Saddam could reveal arms cache in deal
ATHENS - Deposed Iraqi dictator Saddam Hussein could be offered a deal in which he would give his captors information on if and how he hid weapons of mass destruction and if he smuggled some of them into Syria.
ATHENS - Deposed Iraqi dictator Saddam Hussein could be offered a deal in which he would give his captors information on if and how he hid weapons of mass destruction and if he smuggled some of them into Syria. In exchange, he would face life imprisonment and not be executed for war crimes, senior Iraqis attending a conference here on the future of the region have hinted.
Saddam was captured, alive and well, on Saturday near his hometown of Tikrit. U.S. troops found him hiding in a subterranean hole. He did not resist.
The Iraqi figures also said that, even if the number of concealed weapons of mass destruction is not large, Saddam will certainly know who he appointed to take charge of the operation and in what area the weapons are being stored.
The possibility that Saddam transferred some of the weapons to Syria was raised on the eve of the U.S.-led invasion of Iraq, when satellite pictures showed convoys moving from Iraq to Syria. It is still unknown precisely what was transported in these convoys, but it is clear that this was a secret operation between Iraq and Syria.
It was a unique experience to hear the news of Saddam's capture while in the company of Iraqis, Kurds, Iranians and other Arabs. One of the Kurdish representatives burst into the conference room in tears and demanded an immediate halt to the discussions. "Saddam Hussein has been captured," he said, adding they had received word from Kurdistan, before the television reports. The delegate also claimed that most of the information leading to the deposed dictator's arrest had come from the Kurds, who had organized their own intelligence network and for months had been trying to uncover Saddam's tracks.
He further claimed that some six months ago, the Kurds had discovered that Saddam's wife was in the Tikrit area. This intelligence was transferred to the Americans, but the Kurds never received any news on what the coalition forces did with the information and were angered by this.
If it does emerge that most of the information that led to Saddam's arrest did indeed come from Kurdish sources, this will probably boost their status with Washington.
The capture of Saddam Hussein is the greatest success for the Americans since taking over Iraq. It does not, however, let the Americans off the hook on the question of how long their rule of occupation will remain in Iraq and how power will be transferred to the new Iraqi leaders without shocking the system. Will they wait until a new constitution is drawn up for Iraq and elections are held?
Iraqi delegates say the capture of Saddam will not mean an automatic, immediate end to guerrilla warfare and terror attacks against the coalition forces. The forces opposed to the Americans are mostly made up of former members of the Ba'ath movement, of Saddam's security and intelligence forces and volunteers from Arab states and have merely lost their "symbol" with Saddam's capture. In fact, these elements have been released from the heavy burden of a man identified with bloodshed and mass murder.

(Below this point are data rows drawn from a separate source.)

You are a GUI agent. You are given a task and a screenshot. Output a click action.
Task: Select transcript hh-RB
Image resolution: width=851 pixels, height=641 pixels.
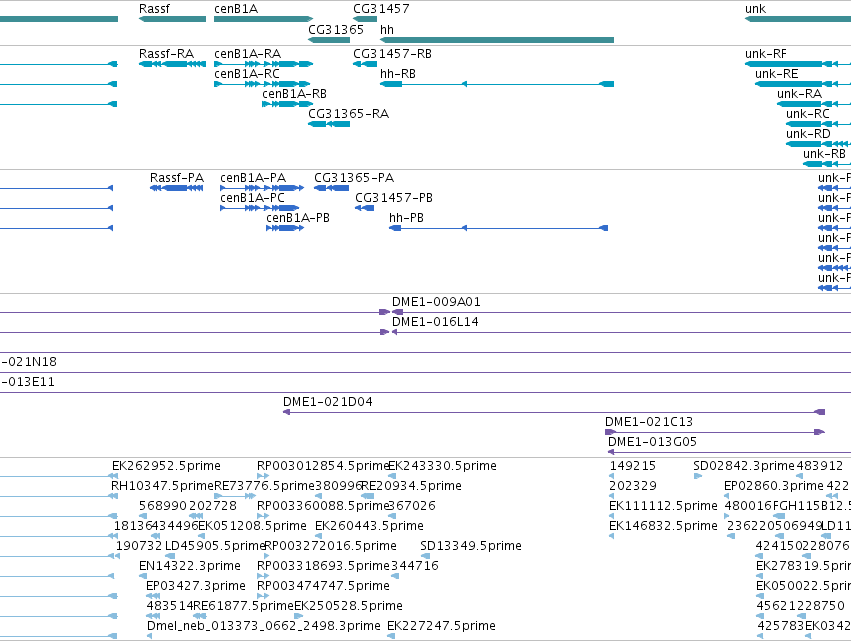point(497,84)

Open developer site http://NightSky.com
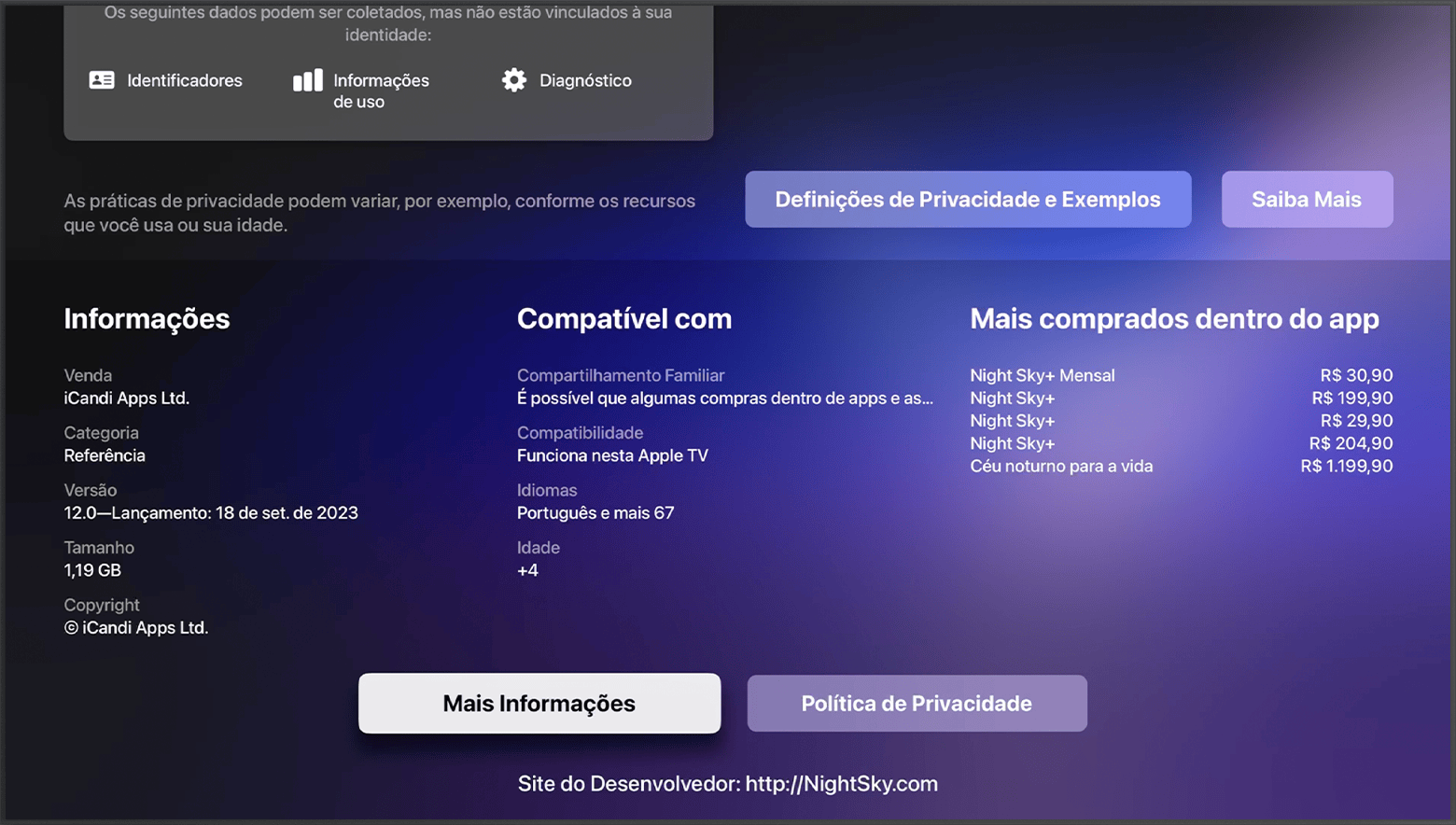tap(728, 784)
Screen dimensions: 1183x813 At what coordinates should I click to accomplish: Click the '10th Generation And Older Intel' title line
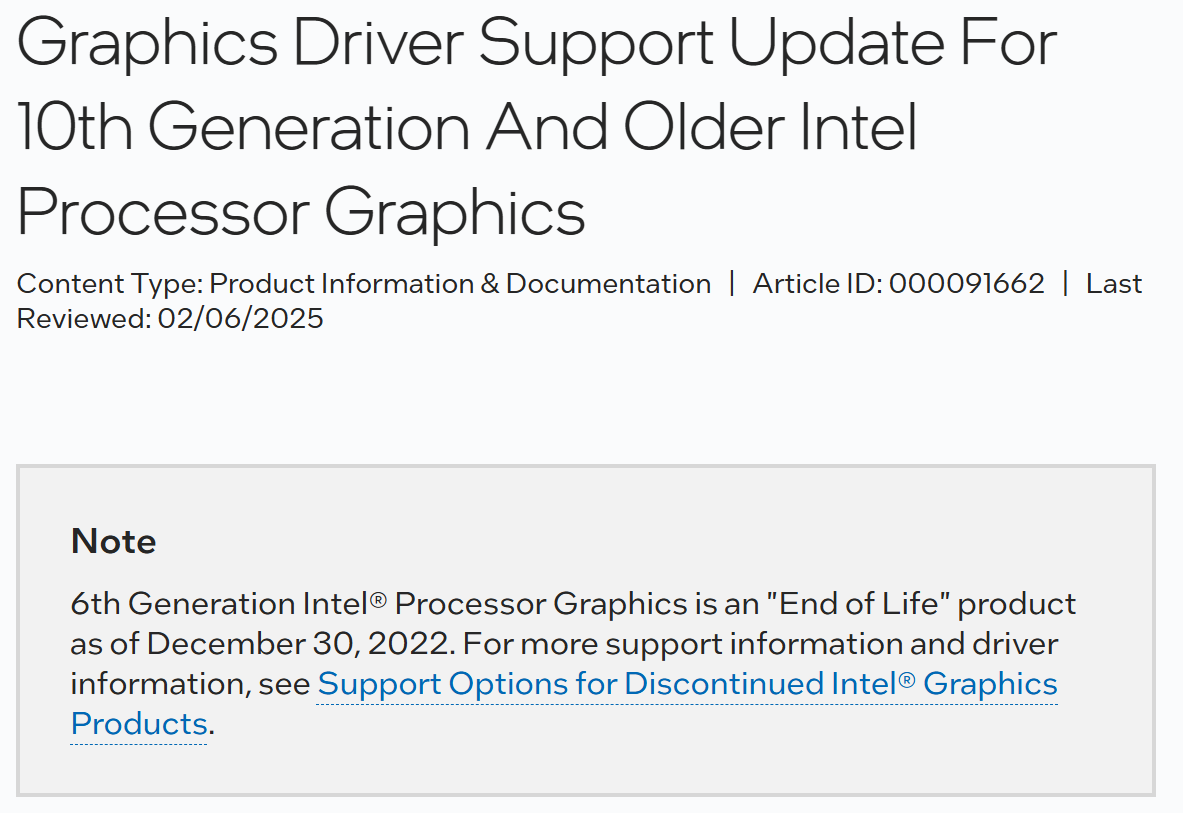467,127
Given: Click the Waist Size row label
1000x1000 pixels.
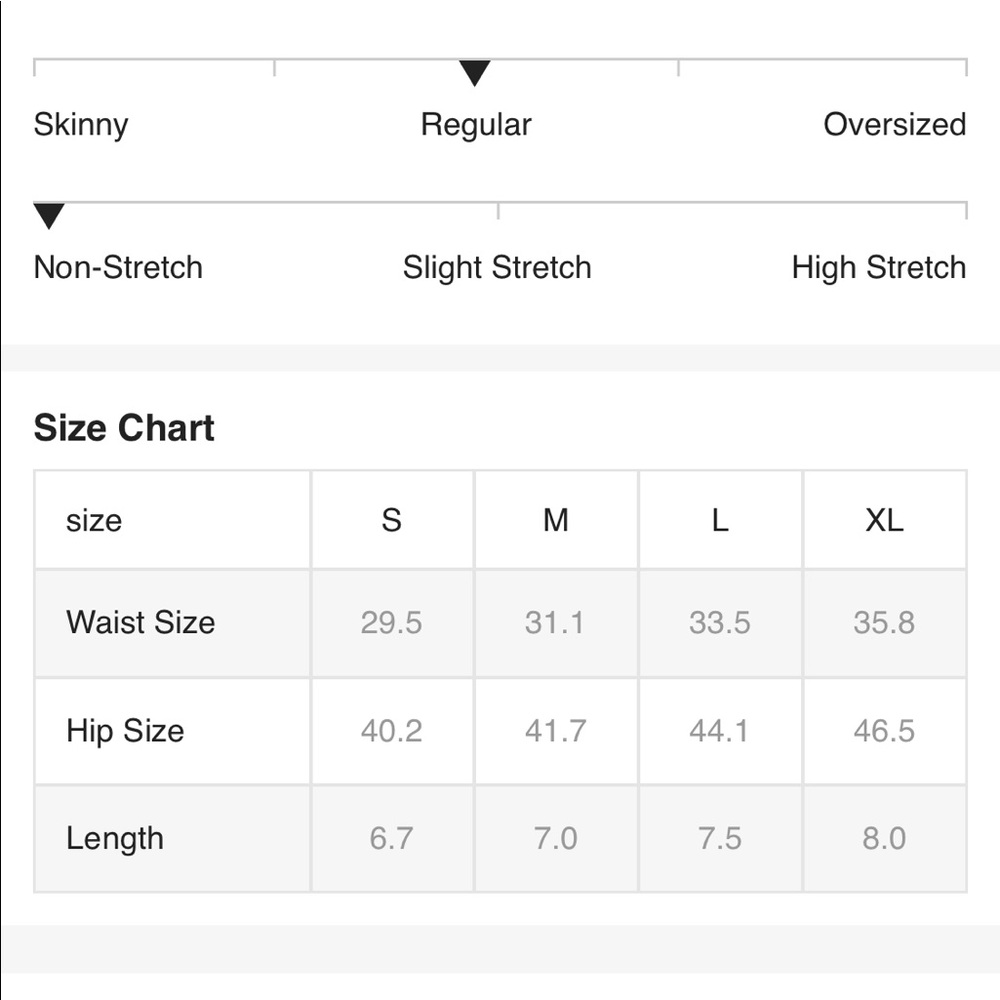Looking at the screenshot, I should (141, 622).
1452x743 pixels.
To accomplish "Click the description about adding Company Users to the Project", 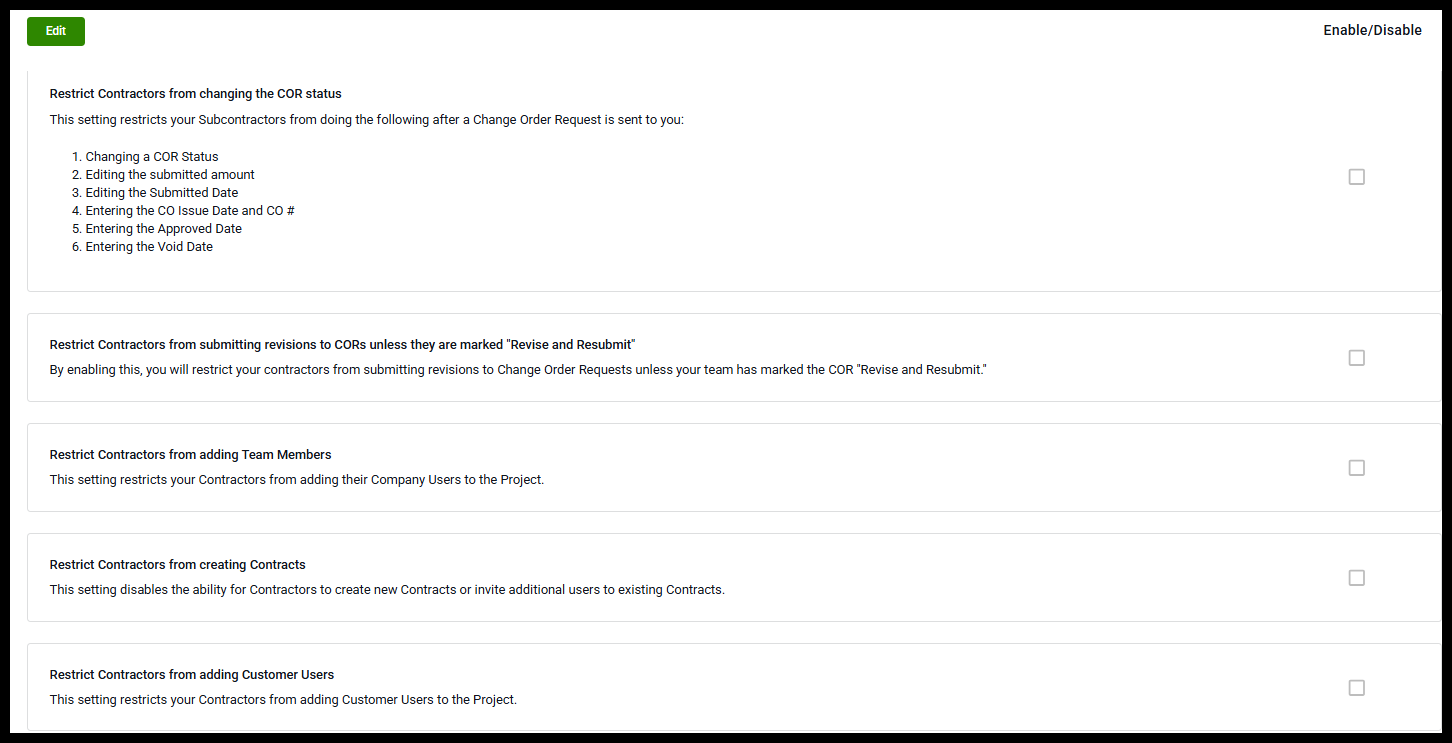I will [297, 480].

Saddam's capture enables the Americans to now define in a more coherent manner what their strategic goals are in Iraq, thus reducing their time there.
Iraqi representatives are divided over Saddam's expected trial. Some claim that since most of his crimes, including the use of chemical weapons on the Iraqi Kurdish population, were commited on Iraqi soil, he should be tried in Iraq. Others claim this is not desirable and there should be an international aspect to his trial. An Iraqi trial would make the internal reconciliation more difficult and could be seen as an American Iraqi-purifying trial. A special international war crimes trial, however, would have greater global resonance and would act as a deterrent against commiting war crimes in the future.